### What is being asked
Please switch "screenshot" to "image" in the data below, beginning at the line that has "Where should I" and stopping after the line that has "Click the 16384MB RAM memory value", and return only those lines with everything else unchanged. Leave the pictures out of your answer.
=== Record excerpts ===
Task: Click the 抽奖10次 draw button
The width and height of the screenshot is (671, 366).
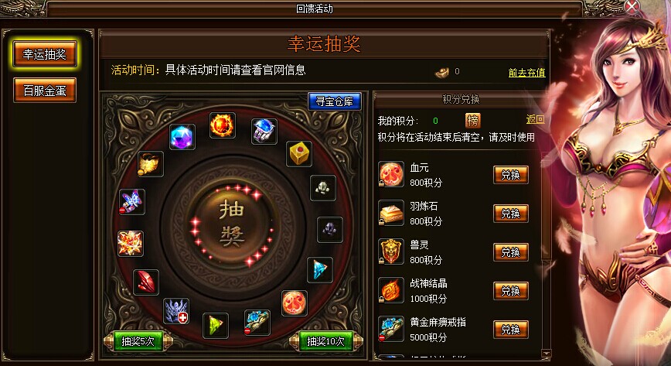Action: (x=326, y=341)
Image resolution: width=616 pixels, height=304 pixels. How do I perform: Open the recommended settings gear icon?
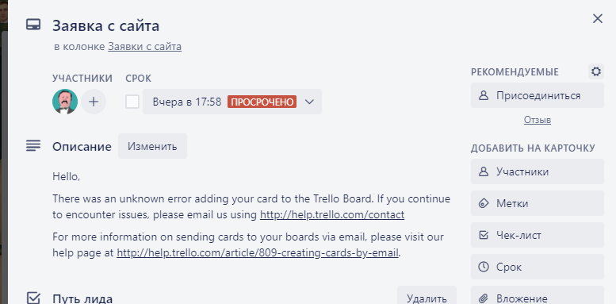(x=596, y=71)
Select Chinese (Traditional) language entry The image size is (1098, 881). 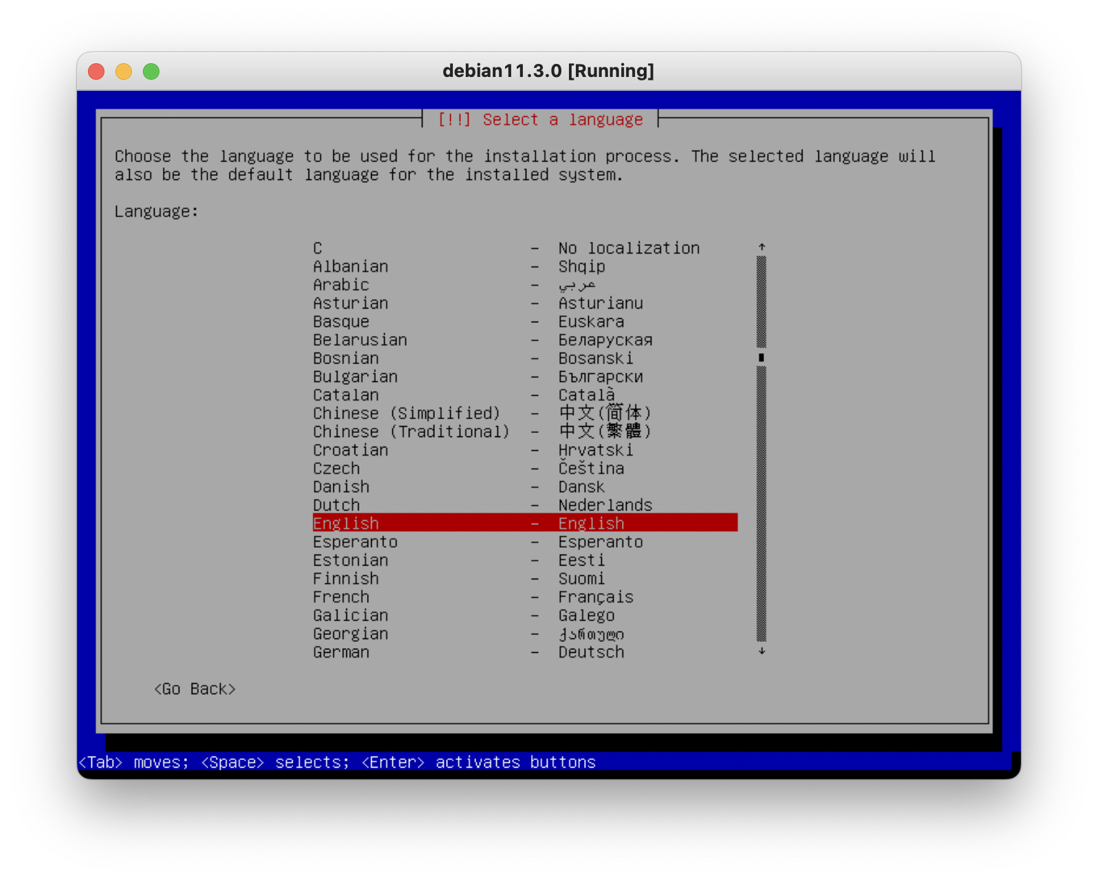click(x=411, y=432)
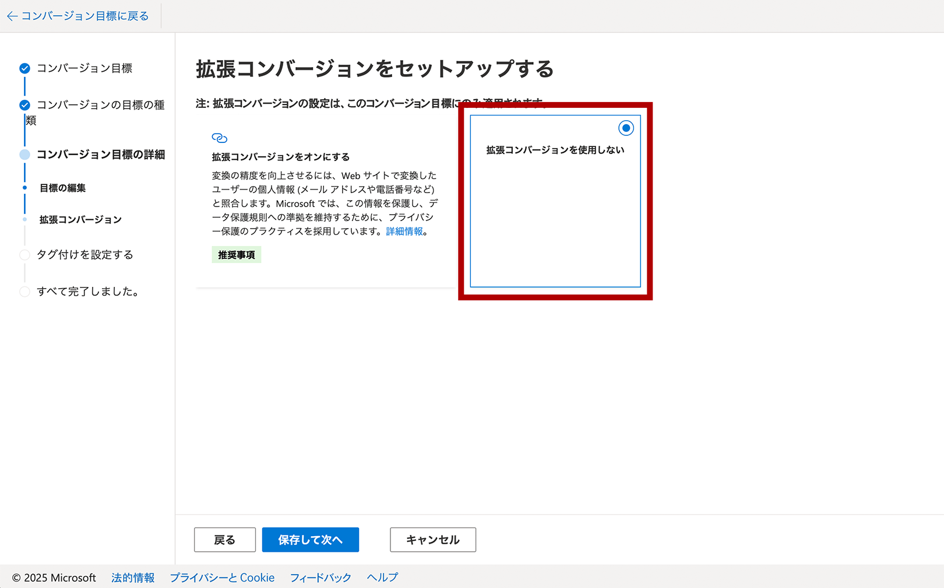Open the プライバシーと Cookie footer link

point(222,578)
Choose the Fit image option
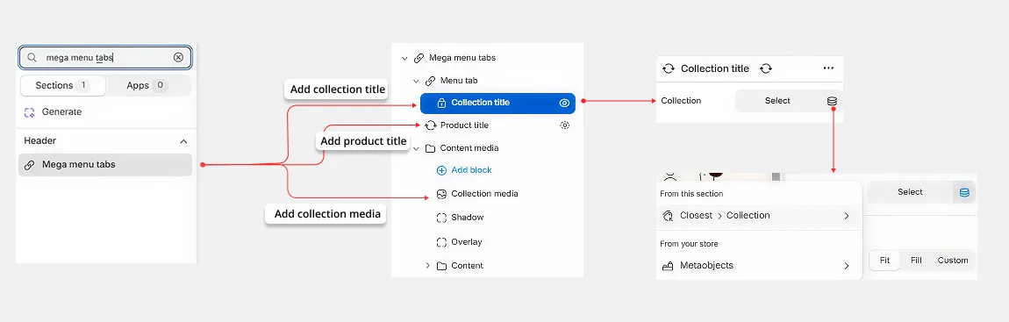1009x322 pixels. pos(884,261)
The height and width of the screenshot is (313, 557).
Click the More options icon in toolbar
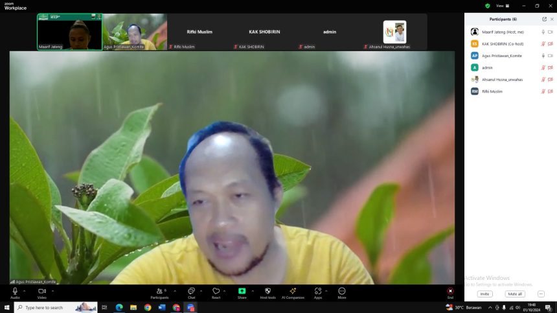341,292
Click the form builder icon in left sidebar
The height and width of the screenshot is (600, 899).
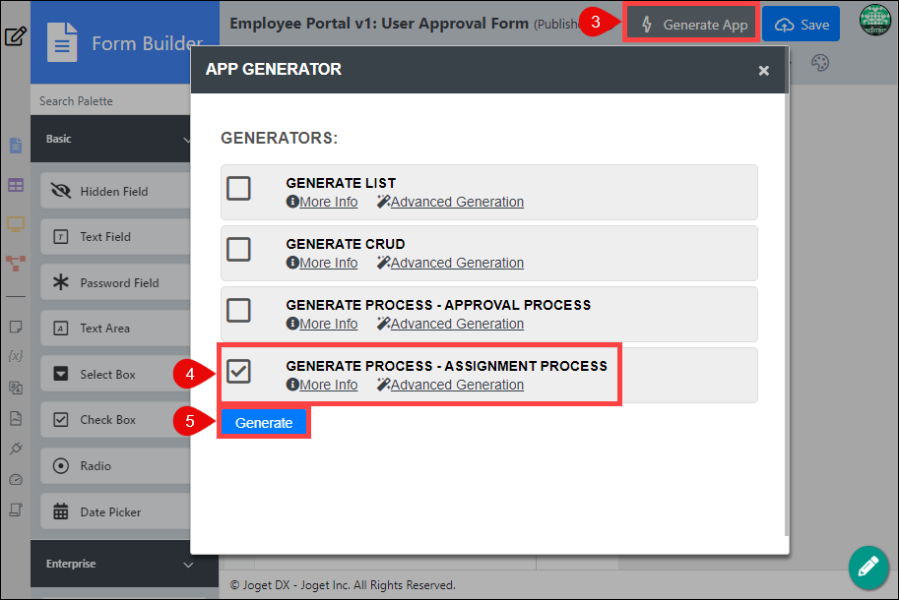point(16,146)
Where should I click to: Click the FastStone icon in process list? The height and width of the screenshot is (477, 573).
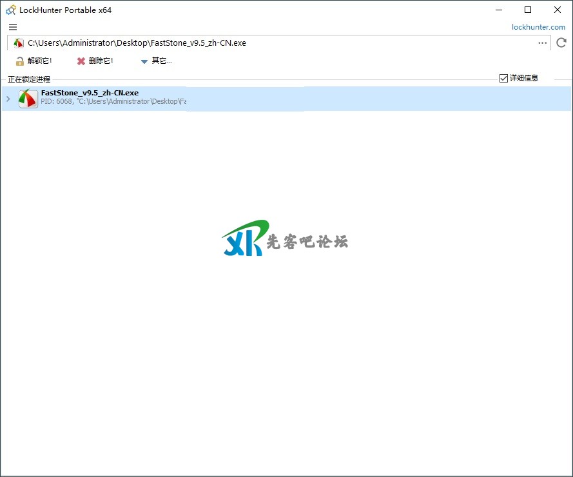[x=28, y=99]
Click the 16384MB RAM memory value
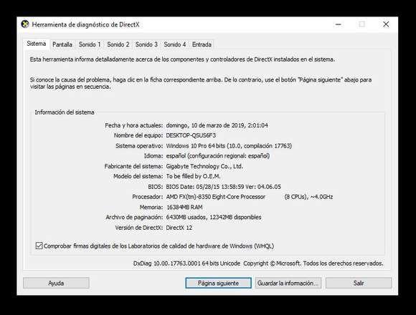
===
=== Record excerpts ===
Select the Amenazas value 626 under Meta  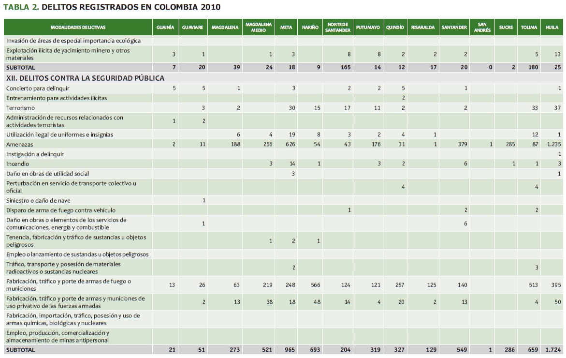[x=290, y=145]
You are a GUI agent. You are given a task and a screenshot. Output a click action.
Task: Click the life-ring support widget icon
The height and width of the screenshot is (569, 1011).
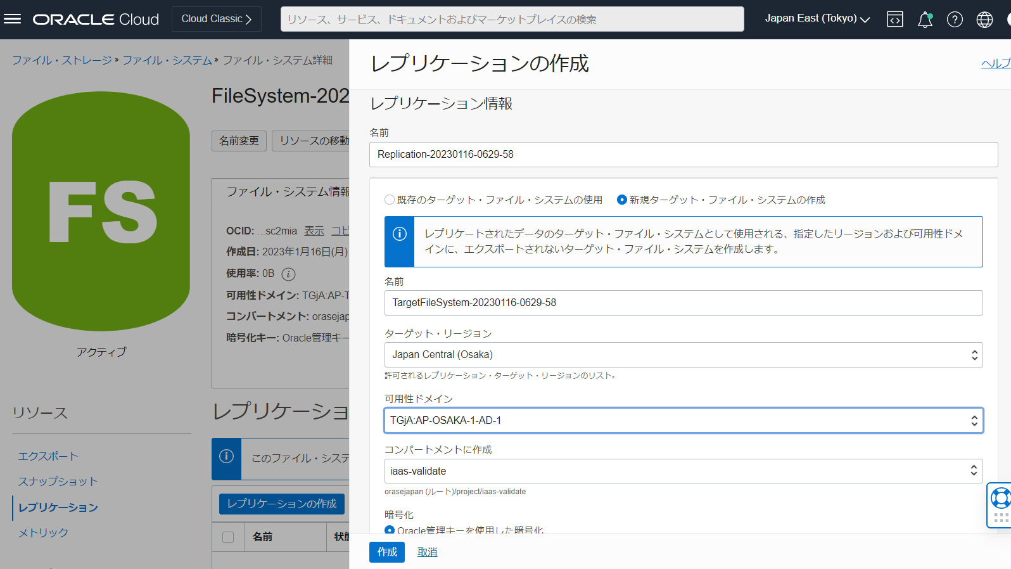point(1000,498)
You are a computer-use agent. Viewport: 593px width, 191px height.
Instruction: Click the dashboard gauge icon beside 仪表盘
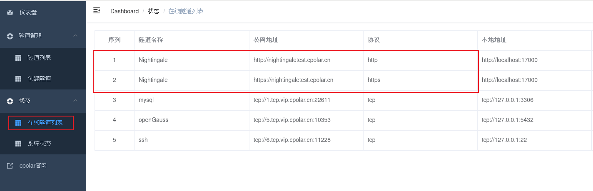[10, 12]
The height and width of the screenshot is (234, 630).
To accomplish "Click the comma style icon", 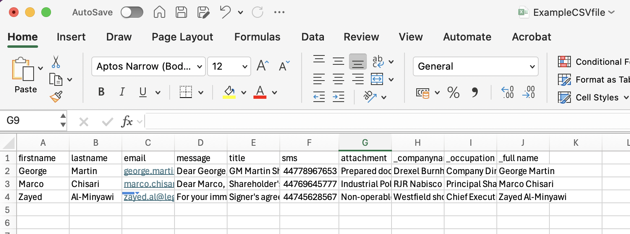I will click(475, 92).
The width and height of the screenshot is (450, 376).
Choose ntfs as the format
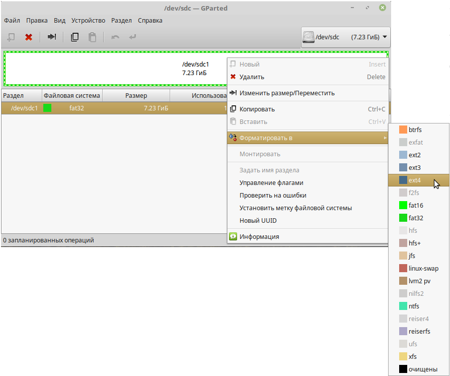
===
### Solution to this problem
Where should I click to: Click the FastStone icon in process list? The height and width of the image is (477, 573).
[x=28, y=99]
Click the 16384MB RAM memory value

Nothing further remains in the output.